Enfin les genres Bruguiera (dont l’espèce Bruguiera gymnorhyza est la plus répandue) et

Sonneratia (dont les espèces Sonneratia alba et S. apetala sont les plus répandues) rassemblent les autres genres majoritaires dans le monde. Ils ne sont présents que dans l’aire Indo-Pacifique-Ouest. Les Bruguiera peuvent atteindre une vingtaine de mètres dans les mangroves d’Indonésie et sont caractérisés par des racines « genouillées » (Figure 9). Quant aux

Sonneratia, comme les Avicennia, ils développent des pneumatophores mais à la différence avec les Avicennia, ils ne sont pas présents en arrière mangrove mais uniquement en bordure de mangrove du côté du front de mer (Spalding et al., 2010).

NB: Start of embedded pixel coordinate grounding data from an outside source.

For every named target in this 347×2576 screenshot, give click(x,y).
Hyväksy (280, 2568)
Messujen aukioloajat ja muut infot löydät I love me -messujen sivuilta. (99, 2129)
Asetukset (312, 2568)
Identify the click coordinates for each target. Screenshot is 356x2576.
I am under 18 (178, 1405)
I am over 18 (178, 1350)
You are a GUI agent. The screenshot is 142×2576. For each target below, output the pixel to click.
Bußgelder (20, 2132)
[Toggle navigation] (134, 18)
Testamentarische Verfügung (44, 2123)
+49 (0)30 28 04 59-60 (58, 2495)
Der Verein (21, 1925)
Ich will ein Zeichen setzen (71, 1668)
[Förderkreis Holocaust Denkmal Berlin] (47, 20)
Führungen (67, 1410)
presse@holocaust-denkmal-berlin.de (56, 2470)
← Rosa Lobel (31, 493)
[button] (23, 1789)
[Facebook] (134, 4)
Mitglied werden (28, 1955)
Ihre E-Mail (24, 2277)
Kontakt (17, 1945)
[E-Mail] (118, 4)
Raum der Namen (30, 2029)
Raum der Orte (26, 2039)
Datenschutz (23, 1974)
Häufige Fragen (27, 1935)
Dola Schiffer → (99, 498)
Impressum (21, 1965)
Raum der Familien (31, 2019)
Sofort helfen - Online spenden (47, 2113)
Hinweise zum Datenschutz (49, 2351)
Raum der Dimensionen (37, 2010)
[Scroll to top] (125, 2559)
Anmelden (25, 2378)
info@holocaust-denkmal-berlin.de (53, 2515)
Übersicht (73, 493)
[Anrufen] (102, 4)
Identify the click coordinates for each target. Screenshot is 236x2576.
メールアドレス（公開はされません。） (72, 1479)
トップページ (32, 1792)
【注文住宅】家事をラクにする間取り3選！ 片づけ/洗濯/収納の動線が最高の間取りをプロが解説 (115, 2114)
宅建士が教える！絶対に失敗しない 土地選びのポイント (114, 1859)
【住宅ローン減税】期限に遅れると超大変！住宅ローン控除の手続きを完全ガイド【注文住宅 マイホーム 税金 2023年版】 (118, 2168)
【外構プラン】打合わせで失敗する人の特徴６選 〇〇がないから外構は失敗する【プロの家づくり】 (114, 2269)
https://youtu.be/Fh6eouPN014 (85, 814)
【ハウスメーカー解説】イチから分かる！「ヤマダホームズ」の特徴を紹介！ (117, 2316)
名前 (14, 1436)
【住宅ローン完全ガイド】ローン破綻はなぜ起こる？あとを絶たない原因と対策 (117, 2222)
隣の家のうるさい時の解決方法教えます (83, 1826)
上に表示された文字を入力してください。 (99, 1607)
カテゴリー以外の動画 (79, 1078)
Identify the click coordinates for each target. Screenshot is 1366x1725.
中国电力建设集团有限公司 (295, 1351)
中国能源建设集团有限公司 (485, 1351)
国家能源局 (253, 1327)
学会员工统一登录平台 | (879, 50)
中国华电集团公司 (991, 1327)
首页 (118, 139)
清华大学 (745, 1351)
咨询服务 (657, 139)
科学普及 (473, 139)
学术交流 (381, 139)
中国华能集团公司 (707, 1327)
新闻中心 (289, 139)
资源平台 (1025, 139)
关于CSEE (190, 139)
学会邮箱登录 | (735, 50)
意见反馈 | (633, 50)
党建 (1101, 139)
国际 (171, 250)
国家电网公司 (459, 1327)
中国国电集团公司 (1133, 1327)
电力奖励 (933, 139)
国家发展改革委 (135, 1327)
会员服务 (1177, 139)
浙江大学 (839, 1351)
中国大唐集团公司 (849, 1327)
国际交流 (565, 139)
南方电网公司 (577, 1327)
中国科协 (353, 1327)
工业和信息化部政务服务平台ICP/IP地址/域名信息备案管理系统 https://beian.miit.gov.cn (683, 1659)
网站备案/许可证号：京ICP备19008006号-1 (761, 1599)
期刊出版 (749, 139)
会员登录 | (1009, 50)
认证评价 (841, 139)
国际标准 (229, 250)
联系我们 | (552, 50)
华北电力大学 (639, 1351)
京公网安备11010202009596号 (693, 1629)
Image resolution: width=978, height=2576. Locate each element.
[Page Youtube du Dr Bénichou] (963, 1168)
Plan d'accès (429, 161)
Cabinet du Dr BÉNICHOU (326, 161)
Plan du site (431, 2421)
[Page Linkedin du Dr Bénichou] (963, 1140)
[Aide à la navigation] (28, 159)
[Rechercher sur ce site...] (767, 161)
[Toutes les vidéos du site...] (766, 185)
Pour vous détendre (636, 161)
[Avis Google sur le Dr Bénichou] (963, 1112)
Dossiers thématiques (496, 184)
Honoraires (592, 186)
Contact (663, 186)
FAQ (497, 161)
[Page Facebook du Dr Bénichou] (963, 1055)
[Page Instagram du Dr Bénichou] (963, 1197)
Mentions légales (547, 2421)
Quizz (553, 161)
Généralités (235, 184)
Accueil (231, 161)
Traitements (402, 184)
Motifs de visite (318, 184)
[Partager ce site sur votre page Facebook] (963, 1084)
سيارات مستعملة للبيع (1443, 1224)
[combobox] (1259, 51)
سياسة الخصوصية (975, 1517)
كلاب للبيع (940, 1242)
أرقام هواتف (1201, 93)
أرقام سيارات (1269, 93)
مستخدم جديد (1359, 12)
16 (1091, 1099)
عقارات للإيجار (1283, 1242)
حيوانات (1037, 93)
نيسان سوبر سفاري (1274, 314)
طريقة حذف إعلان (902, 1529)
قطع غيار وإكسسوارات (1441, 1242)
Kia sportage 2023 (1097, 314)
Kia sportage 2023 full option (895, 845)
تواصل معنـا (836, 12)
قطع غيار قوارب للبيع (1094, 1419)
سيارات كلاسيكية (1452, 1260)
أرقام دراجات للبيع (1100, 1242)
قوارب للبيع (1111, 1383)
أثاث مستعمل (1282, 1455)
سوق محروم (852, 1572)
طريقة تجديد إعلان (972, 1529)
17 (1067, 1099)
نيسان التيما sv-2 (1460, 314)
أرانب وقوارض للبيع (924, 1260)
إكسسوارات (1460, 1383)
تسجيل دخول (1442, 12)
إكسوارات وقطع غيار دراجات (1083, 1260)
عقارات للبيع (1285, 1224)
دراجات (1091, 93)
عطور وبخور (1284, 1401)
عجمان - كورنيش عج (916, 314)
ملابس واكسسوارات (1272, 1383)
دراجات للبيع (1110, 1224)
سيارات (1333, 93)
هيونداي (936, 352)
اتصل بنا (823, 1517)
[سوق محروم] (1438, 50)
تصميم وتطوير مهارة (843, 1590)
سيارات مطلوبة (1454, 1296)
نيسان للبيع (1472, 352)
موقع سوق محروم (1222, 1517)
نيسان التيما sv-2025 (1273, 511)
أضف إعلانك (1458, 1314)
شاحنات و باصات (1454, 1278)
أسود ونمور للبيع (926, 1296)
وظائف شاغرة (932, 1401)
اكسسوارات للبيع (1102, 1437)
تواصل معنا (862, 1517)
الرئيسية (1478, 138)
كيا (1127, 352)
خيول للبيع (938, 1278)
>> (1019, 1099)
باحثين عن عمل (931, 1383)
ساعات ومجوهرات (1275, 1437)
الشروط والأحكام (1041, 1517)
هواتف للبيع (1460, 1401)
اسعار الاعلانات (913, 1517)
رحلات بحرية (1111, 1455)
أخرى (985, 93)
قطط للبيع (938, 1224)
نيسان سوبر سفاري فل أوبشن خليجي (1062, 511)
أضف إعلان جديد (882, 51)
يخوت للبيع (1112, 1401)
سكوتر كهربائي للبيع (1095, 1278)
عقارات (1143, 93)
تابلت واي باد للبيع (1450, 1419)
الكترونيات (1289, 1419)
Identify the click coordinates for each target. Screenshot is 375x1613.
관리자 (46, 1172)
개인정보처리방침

La dispersion des espèces végétales entre les différentes mangroves est possible grâce à la capacité de viviparité de certains palétuviers (Rhizophora, Bruguiera, Ceriops). Lors de la germination, le futur embryon est formé dans la graine pendant que le fruit est encore sur l’arbre. La graine, appelée propagule est une structure semi-autonome capable de photosynthèse qui se détache de la plante une fois fonctionnelle et formera une régénération puis un nouvel arbre (Rabinowitz, 1978). La dispersion des espèces de palétuviers dépend alors du type de propagules (graines, gousses, hypocotyles), de leur durée de survie dans la mer, de leur potentiel de flottabilité et de leur résistance à la dessiccation. Elles sont transportées par les courants marins et océaniques, parfois sur de longues distances (Nettel et Dodd, 2007). Les genres

Avicennia et Rhizophora doivent leur large dispersion dans le monde en raison d’une longévité élevée de leurs propagules dans la mer. En effet, la durée de survie est de 3-4 mois pour les

Rhizophora et de 3-4 semaines pour les Avicennia (Rabinowitz, 1978). La viabilité des propagules peut être altérée par les courants à la surface de l’eau, les températures froides et la disponibilité des habitats adaptés à leur implantation et leur germination (Duke, 2006).